Like the SUO EA, our robot controller uses a rich plan representation to allow team members to share context and communicate with the user. Primitive actions in this domain are basic motion control and communication requests to the physical robot. A goal request from the user is decomposed into individual agent plans (recipes) and intentions to aid or interact with other agents. Recipes are composed of partially ordered sequences of tasks that in turn evolve into primitive actions.

The UV EA uses an internal architecture similar to the SUO EA, as shown in Figure 3. As in the SUO EA, the EA Manager continually applies its Acts to respond to new goals and facts posted in its database. The Acts correspond to algorithms for monitoring requirements at each layer in the MLAA architecture. Some implement user alerts and others implement autonomous control.

The inputs to the UV EA are plans to execute, policy declarations, status reports (including location, speed and orientation) from its own sensor suite, and messages from other agents. These messages include status reports of other agents, reports on mission success or failure, shared information, and requests for help. Depending on communication conditions or policy restrictions, an agent may, or may not, receive from team members status reports (up-to-date locations) of all friendly agents and other entities within visual range. Sentinels are extracted from plans and policy declarations, are evaluated when status reports are received, and may produce alerts. The alerts produced are designed to serve both the autonomous control via the plan manager component, and the user, although the needs of each vary considerably.

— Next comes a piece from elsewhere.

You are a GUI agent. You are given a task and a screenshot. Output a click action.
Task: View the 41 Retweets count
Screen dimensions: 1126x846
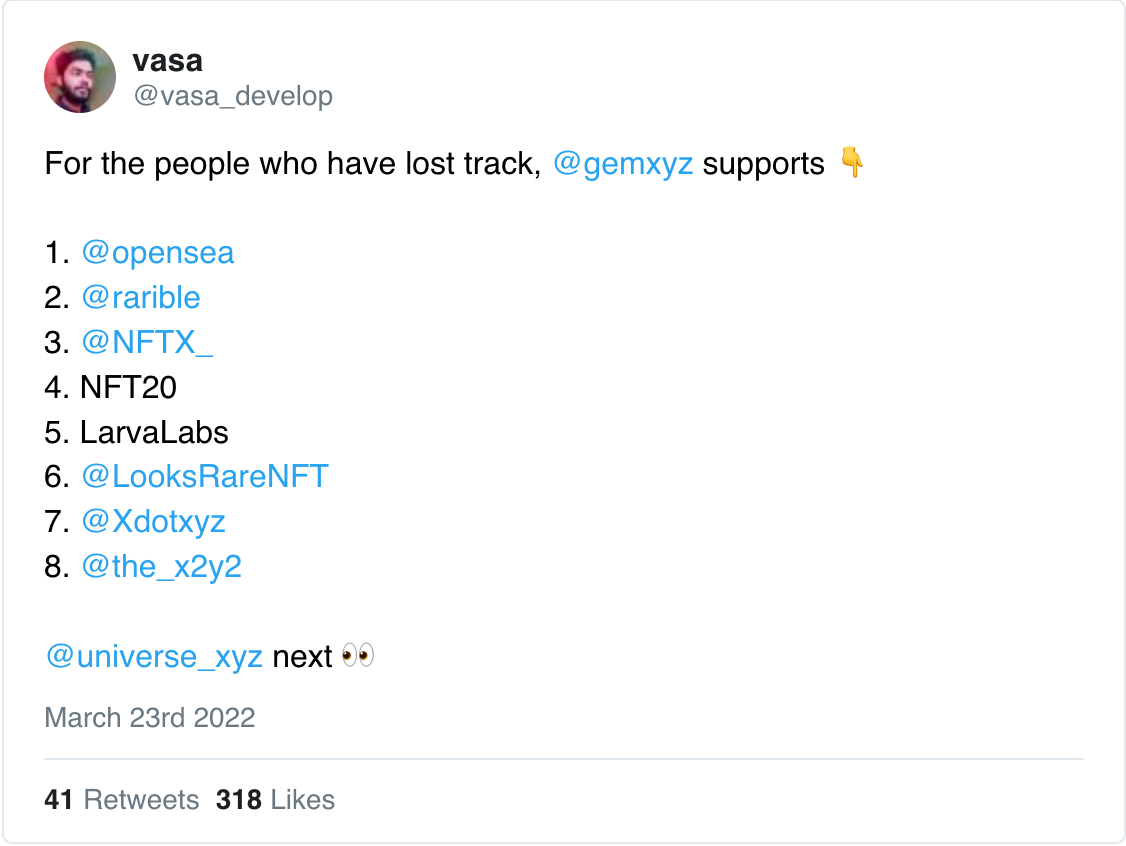(x=121, y=800)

For our initial experimentation, all monitoring alerts were derived from regular state messages from each team member. A state message reports the current location, velocity, attitude, and sensor imprecision of an agent. A UV-Robotics Act similar to the SUO Act in Figure 5 is invoked every time a location report is posted in the EA Manager database. Such postings happen several times each second, because each robot receives two such messages every second from its own sensors and two from each team member, based on network conditions. It also receives similar state messages about entities within its own field of vision. This means in a team of three robots each agent will be handling a minimum of at least six state messages per second and possibly many more depending on the environment. Also, there are messages between agents for sharing information, which we are not currently considering except when they update state knowledge about adversarial entities. In the future, the UV EA will be extended to serve the higher layers of the architecture that have more in common with the SUO-EA alert types and triggers.

Our initial implementation of the UV EA detects the following types of alerts. We plan to implement additional monitoring during the project.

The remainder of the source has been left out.